Eser Kandogan,Sajjadur Rahman,Nikita Bhutani,Dan Zhang,Rafael Li Chen,Kushan Mitra,Sairam Gurajada,Pouya Pezeshkpour,Hayate Iso,Yanlin Feng,Hannah Kim,Chen Shen,Jin Wang,Estevam Hruschka
2024-06-02
Abstract:Large Language Models (LLMs) have showcased remarkable capabilities surpassing conventional NLP challenges, creating opportunities for use in production use cases. Towards this goal, there is a notable shift to building compound AI systems, wherein LLMs are integrated into an expansive software infrastructure with many components like models, retrievers, databases and tools. In this paper, we introduce a blueprint architecture for compound AI systems to operate in enterprise settings cost-effectively and feasibly. Our proposed architecture aims for seamless integration with existing compute and data infrastructure, with ``stream'' serving as the key orchestration concept to coordinate data and instructions among agents and other components. Task and data planners, respectively, break down, map, and optimize tasks and data to available agents and data sources defined in respective registries, given production constraints such as accuracy and latency.
Databases,Artificial Intelligence
What problem does this paper attempt to address?

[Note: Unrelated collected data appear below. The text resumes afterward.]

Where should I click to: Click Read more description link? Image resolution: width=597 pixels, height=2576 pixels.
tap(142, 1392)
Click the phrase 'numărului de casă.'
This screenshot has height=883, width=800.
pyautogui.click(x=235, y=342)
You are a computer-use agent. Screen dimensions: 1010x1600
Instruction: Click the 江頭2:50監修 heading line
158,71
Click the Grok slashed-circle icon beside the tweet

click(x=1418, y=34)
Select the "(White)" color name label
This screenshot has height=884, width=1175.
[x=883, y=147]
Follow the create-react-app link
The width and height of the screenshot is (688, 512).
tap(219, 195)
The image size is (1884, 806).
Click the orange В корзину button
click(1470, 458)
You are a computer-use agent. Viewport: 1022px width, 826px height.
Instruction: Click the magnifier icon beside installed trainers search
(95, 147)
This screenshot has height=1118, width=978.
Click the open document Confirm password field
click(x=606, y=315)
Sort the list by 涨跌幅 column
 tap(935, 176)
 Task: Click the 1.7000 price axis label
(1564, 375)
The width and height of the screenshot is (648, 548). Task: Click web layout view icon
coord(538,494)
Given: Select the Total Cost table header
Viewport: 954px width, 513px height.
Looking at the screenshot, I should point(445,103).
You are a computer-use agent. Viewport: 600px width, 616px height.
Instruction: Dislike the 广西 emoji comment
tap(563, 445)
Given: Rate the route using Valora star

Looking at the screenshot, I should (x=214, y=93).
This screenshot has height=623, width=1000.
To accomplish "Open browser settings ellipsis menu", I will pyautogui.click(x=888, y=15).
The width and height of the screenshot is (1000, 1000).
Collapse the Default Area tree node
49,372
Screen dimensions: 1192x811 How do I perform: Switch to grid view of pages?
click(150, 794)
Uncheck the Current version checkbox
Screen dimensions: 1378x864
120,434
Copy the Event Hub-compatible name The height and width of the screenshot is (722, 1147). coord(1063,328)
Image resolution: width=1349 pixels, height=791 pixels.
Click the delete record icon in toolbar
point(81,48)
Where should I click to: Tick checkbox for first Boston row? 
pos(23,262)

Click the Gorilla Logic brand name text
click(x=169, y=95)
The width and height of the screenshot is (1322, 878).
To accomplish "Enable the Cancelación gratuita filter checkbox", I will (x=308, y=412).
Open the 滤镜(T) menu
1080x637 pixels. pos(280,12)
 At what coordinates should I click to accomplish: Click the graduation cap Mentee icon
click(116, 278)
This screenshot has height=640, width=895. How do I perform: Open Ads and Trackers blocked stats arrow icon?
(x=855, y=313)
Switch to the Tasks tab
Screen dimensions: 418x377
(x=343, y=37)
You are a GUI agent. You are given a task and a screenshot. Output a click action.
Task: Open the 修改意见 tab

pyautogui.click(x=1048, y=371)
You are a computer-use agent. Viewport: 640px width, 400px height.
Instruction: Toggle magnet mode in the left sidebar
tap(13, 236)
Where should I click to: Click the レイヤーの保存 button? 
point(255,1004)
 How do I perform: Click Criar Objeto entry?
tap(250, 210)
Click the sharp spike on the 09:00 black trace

This paper mainly discusses how to build a Compound AI (Artificial Intelligence) system suitable for enterprise environments to address the challenges encountered when integrating large language models (LLMs) into production environments effectively. In existing methods, LLMs play a central role in task planning and data retrieval, but considerations such as latency, accuracy, and cost need to be taken into account during actual deployment. The paper proposes a blueprint architecture aimed at seamlessly integrating the Compound AI system with existing computational and data infrastructure in an economically viable manner. Key design factors include: 1. Ensuring smooth integration with existing infrastructure through appropriate touchpoints and interfaces. 2. Efficient coordination of internal and external components through proper resource allocation and workflow coordination. 3. Maximizing system utilization while reducing costs. The key components of this architecture include: 1. Agents: Computational entities that perform tasks and can interact with service APIs, LLMs, and other tools. 2. Agent and data registries: Store and organize metadata of deployed models, APIs, databases, and tools for integration purposes. 3. Streams: The primary concept for coordinating data and instructions across components. 4. Task and data schedulers: Optimize task execution and data retrieval based on cost and quality constraints. Event-driven orchestration is achieved through the concepts of streams and sessions, while task and data schedulers are used to optimize the execution of tasks and data operations based on production constraints. The paper believes that this blueprint architecture helps in developing reliable, efficient, and user-friendly artificial intelligence applications, and encourages interdisciplinary research.